Question: Do both plans use final average pay in their benefit calculation? If so, then to give you a different line of thought about how the hospital could fix this... they could amend the plan to use final average pay from Plan B in calculating Plan A benefits. This would give you full credit for your years (Plan A years plus Plan B years).

The real problem in the overall equation is that your Plan A pay was frozen on 1/1/94 rather than continuing to grow (actually, you should confirm if that's correct w/ your benefits/HR dept, because if they're using your Plan B pay for Plan A, then you're as well off as you're likely to be). But just to be frank, I don't see them making this change willingly 13 years after the fact.

Hi,

I received a few more answers to this problem. First to answer the above question...the plan at hop A does use the average of final pay ending 0n 1/1/94. My pay at the merged hospitals is irrelavent to the pension calculation at hosp A. I agree with you that they could throw some money at this and make it equal but after 13 years I wouldn't expect anything.
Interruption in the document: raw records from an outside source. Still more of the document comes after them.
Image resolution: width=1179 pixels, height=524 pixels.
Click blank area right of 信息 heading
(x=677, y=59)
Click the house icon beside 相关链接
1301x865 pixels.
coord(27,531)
My department director came back from a leave of abscence and I didcussed this with him. He had an interesting angle on it based on some of his friends that have left or retired. I'll try not to be too confusing.

He said it is true that the *monthly* pension for service at hosp A is frozen as of 1-1-94. Now here is the new info....he said the pension plan at hosp A, upon retirement, offers either the frozen monthly payments or a lump sum option. He said the monthly benefits are frozen but the lump sum increases over time to provide the guaranteed monthly payments as you get older. The plan at hosp B does *not* offer a lump sum option. He said recent friends who retired all took the lump sum from hosp A.....because they ended up with a sum of cash to put in their IRA or whatever plus the monthly payments from 1994 forward.

I don't know if this makes sense to anyone, that the lump sum can grow over time even though the monthly payments will stay the same. Note:you can only take the lump sum if you retire or quit. BY the way the formula the combined hosp uses is take your best 5 consecutive salary years in the last 10 years. Take the average of those 5 years. Subtract $12,000 from that total for whatever reason. Multiply that number by 1.25%. Multiply that number by years of service. Add that number to $100 times number of years of service to get final amount per year. I'll give you some numbers and comparisons (as of today) and see what you think:

Employee 1

worked at hosp a for 10 years till 1-1-94

then worked at the merged hospital for 13 years

pension from hosp a would be about $470/month frozen or lump sum option for this portion only.

pension for service after 1-1-94 would be about $1370/month

Employee 2

worked at hosp B for 23 years. They honor all of their years of service.

pension would be about $2419/month with no lump sum option.

They sort of keep us in the dark because they won't tell us the lump sum value or our hosp a pension unless we seperate employemnt. So, does anyone know how to calculate the future lump sum value instead of taking the monthly frozen payments. I realize this involved how far our in the future you go....but I am 47 years old now....so does that help calculate what the approx lump sum will be worth when I retire?